KASONGAN, kontenborneo.com – Anggota Dewan Perwakilan Rakyat Daerah (DPRD) Kabupaten Katingan, H Hanafi, meminta seluruh Organisasi Perangkat Daerah (OPD) di lingkungan Pemerintah Kabupaten (Pemkab) Katingan untuk mempercepat serapan anggaran. Selain itu, ia mendesak percepatan kegiatan pembangunan yang dikerjakan oleh pihak ketiga, mengingat Anggaran Pendapatan dan Belanja Daerah (APBD) Tahun Anggaran 2025 sudah memasuki triwulan III. Permintaan ini disampaikannya kepada awak media pada Senin pagi (7/7/2025).
H Hanafi beralasan, percepatan ini penting agar seluruh dana yang dialokasikan dapat dimanfaatkan secara optimal sebelum berakhirnya triwulan IV atau sebelum berakhirnya tahun 2025.
“Di samping itu, untuk menghindari potensi keterlambatan pelaksanaan kegiatan,” tegasnya, sambil mengingatkan bahwa triwulan III meliputi bulan Juli, Agustus, dan September.
Terkait serapan anggaran, legislator Partai Persatuan Pembangunan (PPP) ini menjelaskan bahwa langkah mempercepat proses lelang, pelaksanaan proyek, dan penyerapan dana harus dilakukan agar target penyerapan APBD tercapai.
Tujuan utama percepatan ini adalah untuk menghindari sisa anggaran yang tidak terserap, memastikan pelaksanaan proyek berjalan sesuai jadwal, dan memberikan dampak positif bagi pembangunan daerah.

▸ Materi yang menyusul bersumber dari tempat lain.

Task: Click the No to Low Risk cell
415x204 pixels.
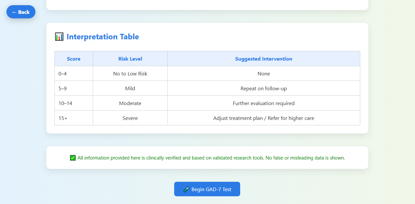Action: click(x=130, y=73)
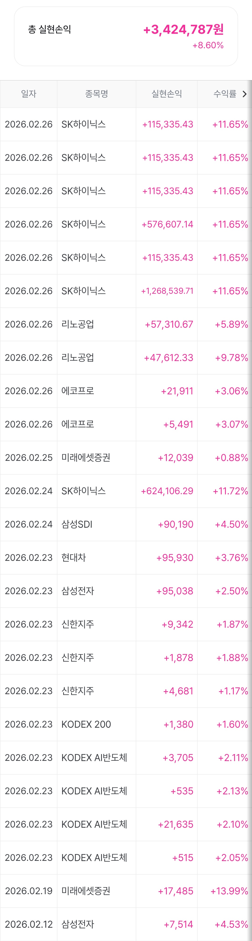Image resolution: width=252 pixels, height=941 pixels.
Task: Sort by the 일자 column header
Action: point(29,94)
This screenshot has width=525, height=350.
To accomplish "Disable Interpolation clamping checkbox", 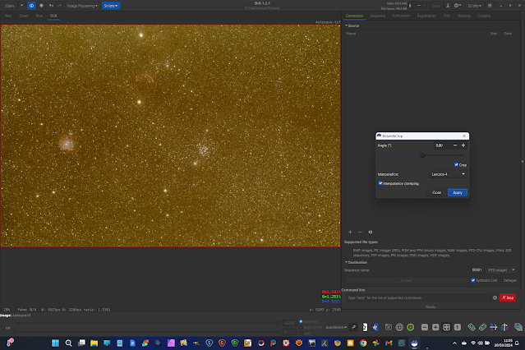I will 380,183.
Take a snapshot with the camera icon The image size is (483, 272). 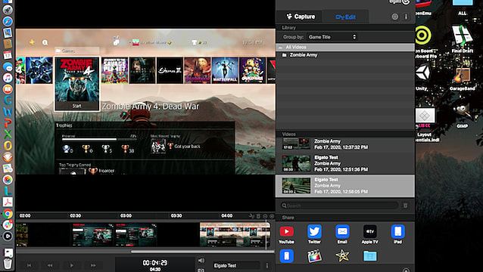pos(201,270)
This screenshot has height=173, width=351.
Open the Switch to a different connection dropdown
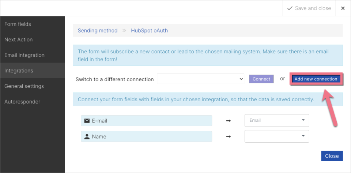click(x=200, y=79)
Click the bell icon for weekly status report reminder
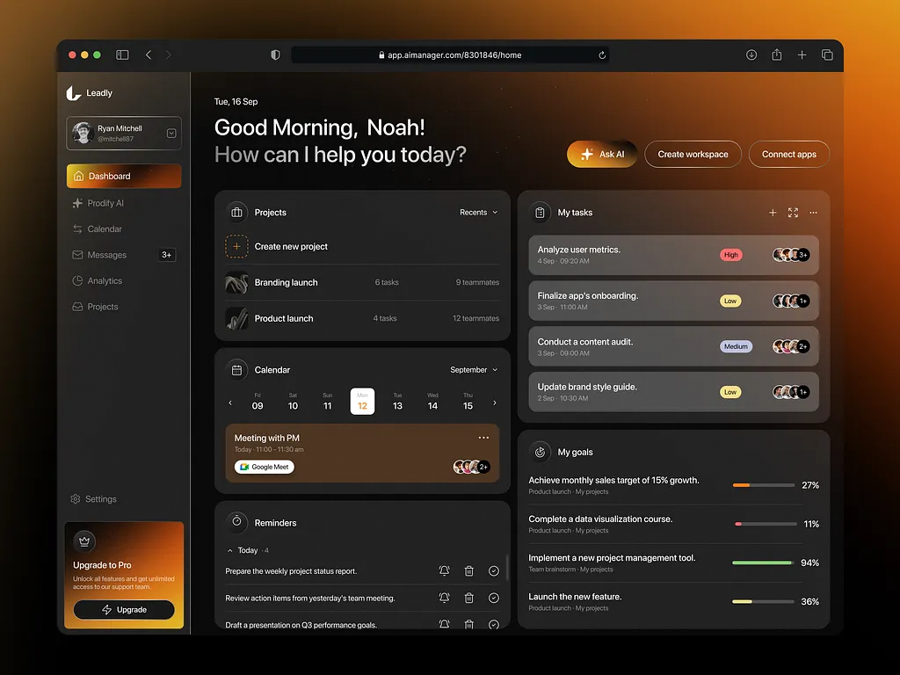 (444, 571)
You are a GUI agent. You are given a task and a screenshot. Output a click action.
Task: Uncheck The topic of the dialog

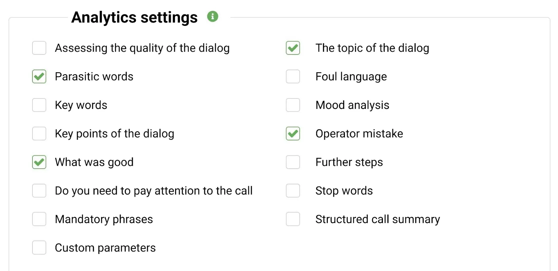click(x=293, y=48)
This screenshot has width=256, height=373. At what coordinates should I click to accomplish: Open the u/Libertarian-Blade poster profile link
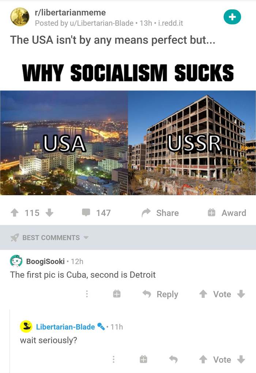click(x=105, y=23)
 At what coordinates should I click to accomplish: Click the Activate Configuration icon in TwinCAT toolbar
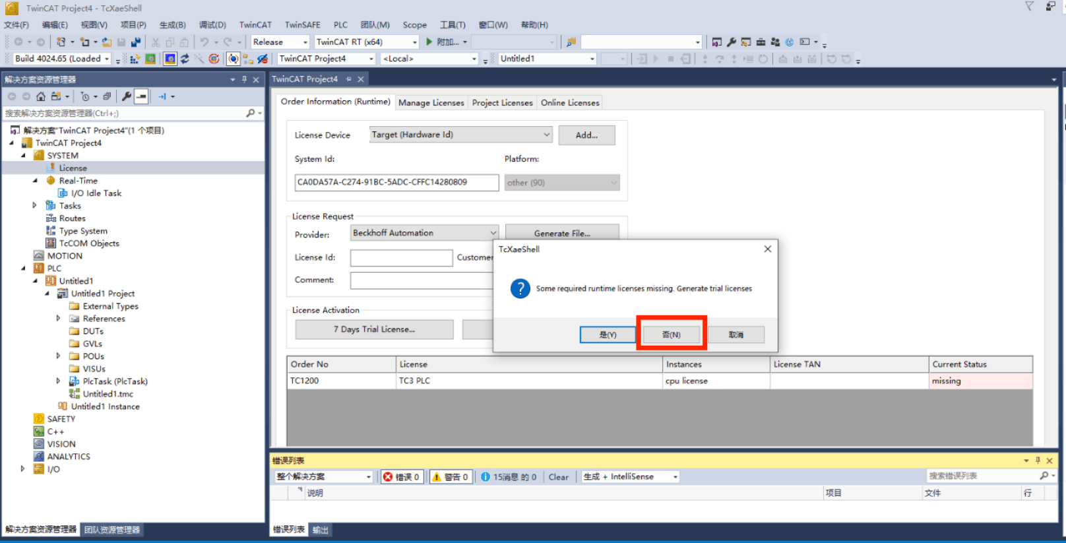tap(134, 59)
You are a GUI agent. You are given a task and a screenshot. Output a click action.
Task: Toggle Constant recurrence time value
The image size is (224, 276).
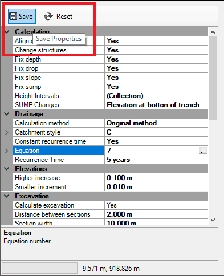click(156, 141)
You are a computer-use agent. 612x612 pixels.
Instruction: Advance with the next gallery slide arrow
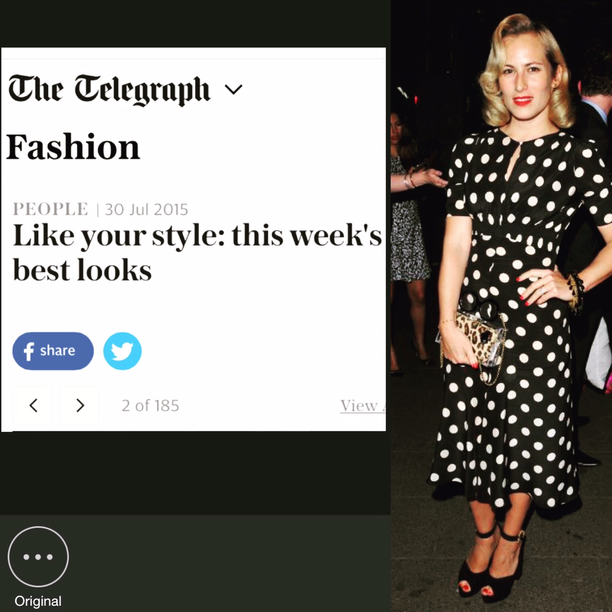click(79, 405)
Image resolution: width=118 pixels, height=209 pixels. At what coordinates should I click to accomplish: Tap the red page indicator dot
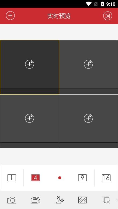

“Sedangkan tujuan untuk mempercepat pelaksanaan proyek, agar masyarakat juga cepat untuk memanfaatkan dan menikmatinya,” terang Hanafi.
H Hanafi berharap, jika proses lelang sudah selesai dan pemenang tender sudah ditetapkan, semua rekanan harus secepatnya memulai pekerjaan, terutama proyek fisik seperti ruas jalan, pembangunan sekolah, puskesmas, dan lainnya. Hal ini bertujuan agar waktu yang diberikan mencukupi, sesuai dengan batas waktu yang disepakati dalam Surat Perjanjian Kerja (SPK) antara OPD dan rekanan.
Ia memperingatkan bahwa jika waktu kerja melampaui batas yang disepakati, selain kualitas pekerjaan dikhawatirkan tidak sesuai, perusahaan dan rekanan yang bersangkutan akan terkena finalty (blacklist).
“Jika sudah dinyatakan blacklist, perusahaan dan rekanan yang bersangkutan selain tidak bisa untuk mengikuti lelang proyek yang ditawarkan Pemkab Katingan selama dua tahun, pekerjaan proyek yang sudah dikerjakan tersebut tentu saja akan dibayar sesuai dengan apa yang sudah dikerjakan saja,” pungkas Hanafi anggota dewan dua periode ini.